Integration of Renewable Energy Development with Post-Mining Land Recovery

Converging photovoltaic energy systems with coal mining subsidence areas offers an innovative strategy for addressing land degradation while advancing energy sector transformation. Regions affected by mining subsidence—marked by surface depression and waterlogging from resource extraction—hold both underutilized land and significant potential for renewable energy development. By deploying photovoltaic technology in these areas, stakeholders can simultaneously enhance land productivity and facilitate the transition of resource-dependent economies toward sustainable energy systems. Against the backdrop of global energy constraints and carbon reduction commitments, research on photovoltaic siting has expanded into unconventional environments, including abandoned mining zones, which now rank as priority locations due to their extensive area coverage and pressing remediation requirements.

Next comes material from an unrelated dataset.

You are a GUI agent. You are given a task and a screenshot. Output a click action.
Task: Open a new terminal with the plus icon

Mining subsidence occurs when extraction of subterranean resources causes geological displacement and surface collapse. Remediation approaches encompass engineering interventions such as subsurface filling and structural reinforcement, as well as ecological restoration measures including vegetation recovery and land reconditioning. Photovoltaic installations within these zones deliver dual advantages: enhanced land utilization efficiency and accelerated renewable energy adoption. Furthermore, photovoltaic projects can be strategically combined with soil conservation and ecological restoration initiatives, creating synergistic benefits. International precedents from the United States, Poland, and Saudi Arabia have demonstrated the viability of this integration model, reducing ecological restoration expenses while generating revenue through energy production and facilitating industrial green transformation.

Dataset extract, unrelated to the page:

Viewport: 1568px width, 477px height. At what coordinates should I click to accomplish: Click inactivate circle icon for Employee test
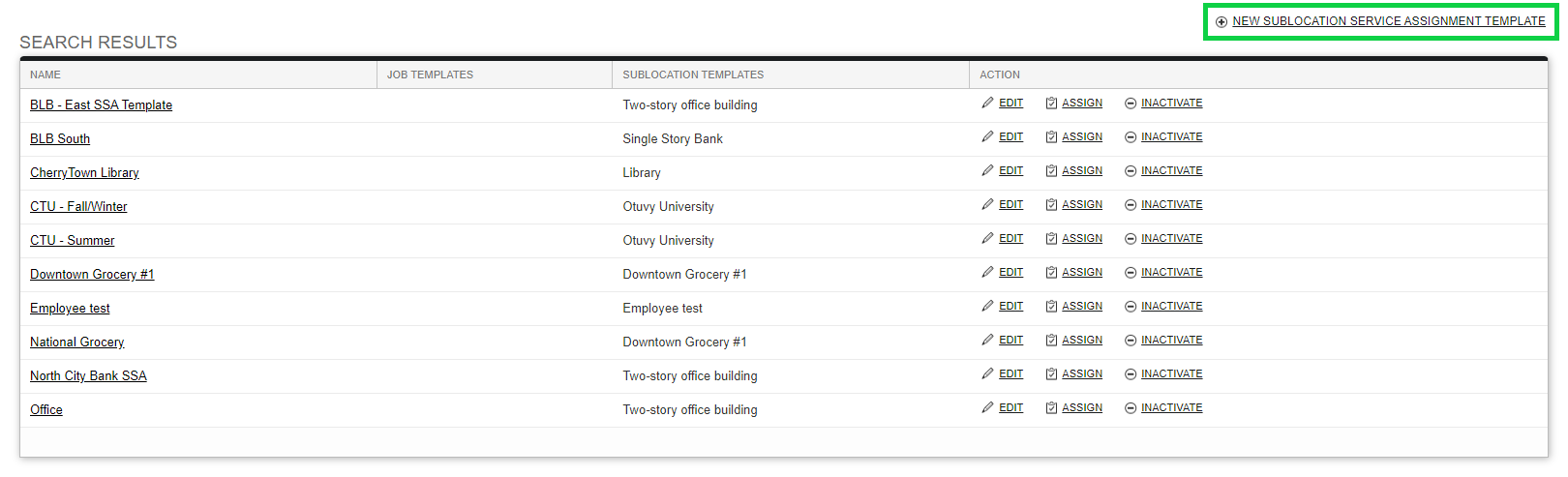pyautogui.click(x=1131, y=307)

Contemporary Implementation Models

China’s mining-affected regions contain substantial land requiring regeneration, aligning closely with national renewable energy expansion objectives. Photovoltaic projects in these contexts extend beyond panel installation to incorporate shade-tolerant agricultural cultivation and moisture management for soil stabilization, establishing a comprehensive “photovoltaic-ecological restoration” framework. Regional environmental variations have prompted diverse implementation methodologies. Floating photovoltaic systems represent a particularly promising innovation, exemplified by the facility constructed on coalfield reservoir surfaces in Huainan, Anhui Province—reportedly the world’s largest floating installation. This approach optimizes water surface utilization while supporting sustainable aquaculture transitions, balancing energy development with ecological economic benefits.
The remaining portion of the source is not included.